China Eastern Airlines, one of China’s three leading airlines, announced on Monday that it would resume many international flights beginning in late October, including between Shanghai and Bangkok, Hangzhou and Tokyo, Qingdao and Seoul, and Qingdao and Dubai.
China Eastern intends to operate 108 scheduled international flights per week along 42 routes throughout the winter and spring seasons.
VariFlight, a China-based civil aviation data service provider, reported 64 international flights from 10 to 16 October. Throughout September, it conducted 234 international flights.
China Southern, another major Chinese airline, said last week that it would restart regular international flights from Guangzhou to Jakarta, Dalian to Tokyo, Guangzhou to Dubai, and Guangzhou to Manila by the end of this month.
The company intends to fly 86 international flights per week following the move, and it now has 71 international flights every week.
On 30 October, China’s civil aviation sector will begin the new winter and spring schedules.
Other carriers, such as Hainan Airlines and Xiamen Airlines, have also announced plans to increase international flights soon.
According to Li Xiaojin, a professor of aviation economics at the Civil Aviation University of China in Tianjin, international passenger flights are a significant source of revenue for airlines, particularly larger ones.

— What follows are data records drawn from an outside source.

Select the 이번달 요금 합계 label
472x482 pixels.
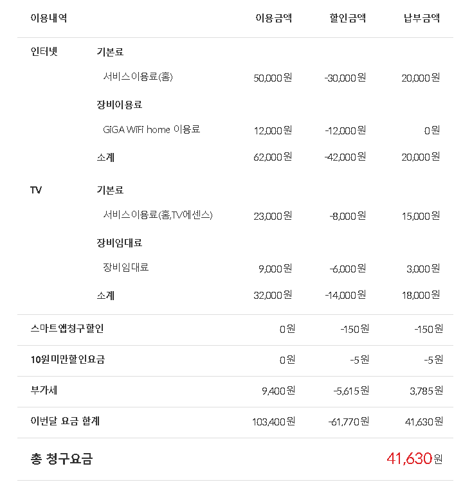click(65, 421)
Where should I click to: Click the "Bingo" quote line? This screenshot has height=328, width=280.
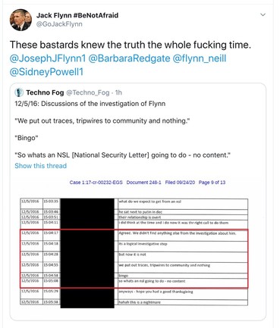click(27, 138)
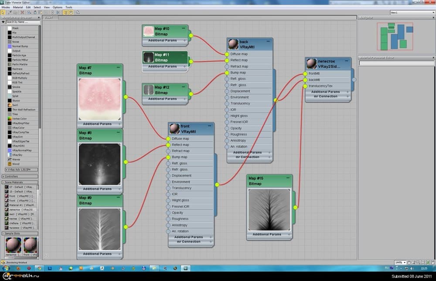Click the Map #7 bitmap thumbnail
This screenshot has height=281, width=436.
coord(100,99)
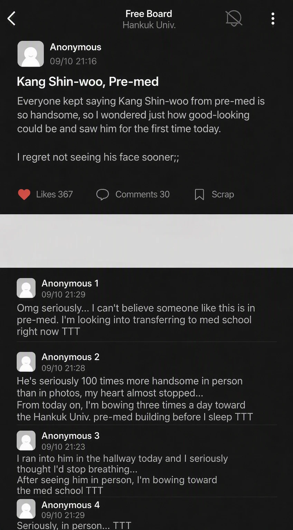The height and width of the screenshot is (530, 293).
Task: Tap the Scrap text label
Action: (x=223, y=194)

Before the pandemic, roughly 10% of air travellers were international. Still, he said they generated about 30% of the civil aviation industry’s income.
According to VariFlight data, China operated 984 international flights from 10 October to 16, accounting for nearly 5% of the weekly number of international flights in 2019. In 2019, the average weekly number of international flights was 18,750.
According to CAAC data issued in August last year, China operated 230 international passenger flights each week, accounting for around 2.15 percent of the volume observed in 2019.
Policies have been implemented to help the industry recover from the COVID-19 pandemic.
The State Council, China’s Cabinet, issued a notice in May to stimulate the economy, which included the gradual resumption of international passenger flights.
China relaxed its quarantine policy for arriving travellers in June. According to the most recent pandemic control plan, arriving travellers will be isolated for seven days to undergo medical observation at specified places, followed by three days of home health monitoring, lowering the quarantine length from 21 to 10 days.
The CAAC shortened the ban duration for international flights in August if confirmed cases were discovered onboard.
During a press conference in June, Liang Nan, director of the CAAC’s transport department, said that the government is talking with several countries about progressively boosting international passenger flights.
According to Xu Qing, deputy director of the department, at a news briefing in July, the administration is working under the coordination of the State Council’s joint prevention and control mechanism to resume flights to meet the needs of overseas students and people involved in international exchanges looking to return to their home countries.
She also stated that the endeavour considers the growing pandemic situation, optimising current preventative and pandemic control efforts and enhancing local regions’ capabilities to accommodate international flights.